Police were under no obligation to re-read a Miranda warning to a hospitalized murder suspect who confessed to killing two people, the Florida Supreme Court ruled Thursday, finding that the defendant’s rights were read to him when he was placed under arrest four weeks earlier.
The decision derailed killer Zachary Penna’s effort to get a new trial in the Nov. 19, 2015, killings of Wayne Dixon, 58, and Freddy Sanchez, 49, inside their Greenacres home.
Prosecutors said Penna later committed other crimes, including robbing a woman, kidnapping a co-worker and stabbing a police dog. He was convicted in 2019. The Fourth District Court of Appeal tossed the conviction in 2022 after determining that incriminating statements Penna made to Brevard County Deputy Michael Nettles should not have been presented to the jury.
“Despite the horrible facts underlying these convictions, we are compelled to reverse these convictions and remand for a new trial due to a violation of the defendant’s Miranda rights,” the appeals court ruled two years ago. “Because those elicited, incriminating responses … undermined the defendant’s insanity defense, the trial court’s errors [in allowing the jury to hear the statements] were not harmless.”
But the Florida Supreme Court took a different view, finding that police had already advised Penna of his rights to remain silent and have an attorney present during questioning. That warning came at the time of Penna’s arrest, four weeks before he spilled his guts to Nettles.

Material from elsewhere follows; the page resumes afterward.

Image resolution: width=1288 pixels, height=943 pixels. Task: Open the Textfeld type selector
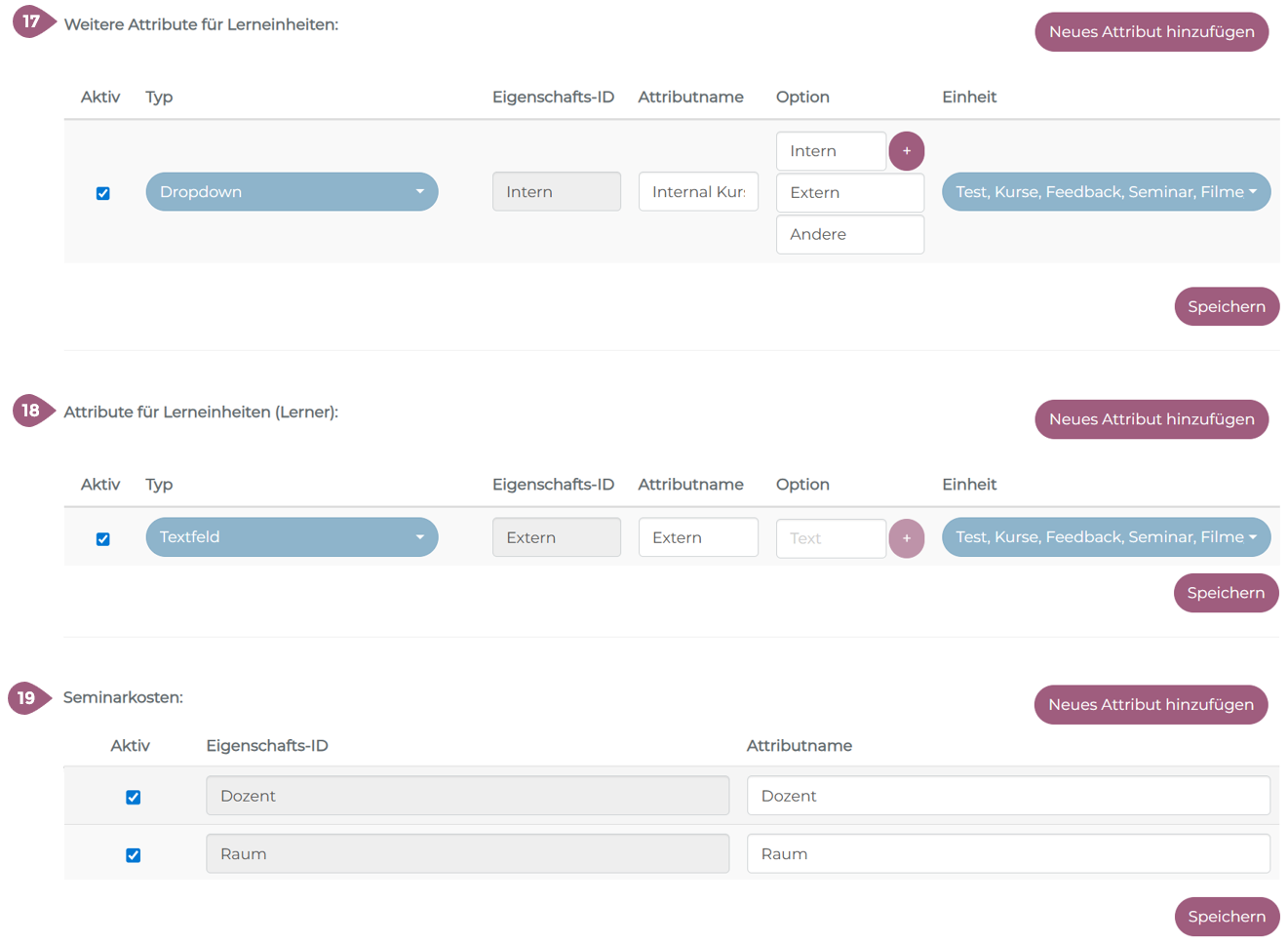292,537
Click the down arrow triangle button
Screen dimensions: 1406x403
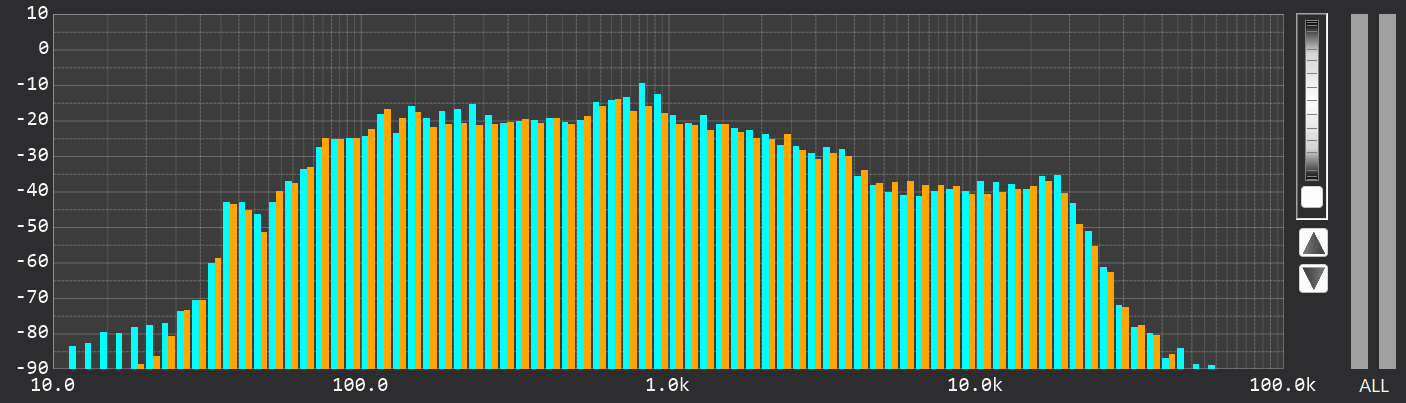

A key issue is that Penna “reinitiated contact” with police, giving his statements because he wanted to even though he was not being interrogated. That amounted to a waiver of the Miranda warnings he had been given previously, the court ruled.
The decision against Penna overturned a 2018 Supreme Court ruling in Shelly v. State, holding that police must remind defendants of their rights and give them again under identical circumstances.
That decision, the current court said, was “clearly erroneous.”
The Penna decision returns the case to the Fourth District, which must correct its finding that there was a Miranda violation and decide again whether Penna is entitled to a retrial.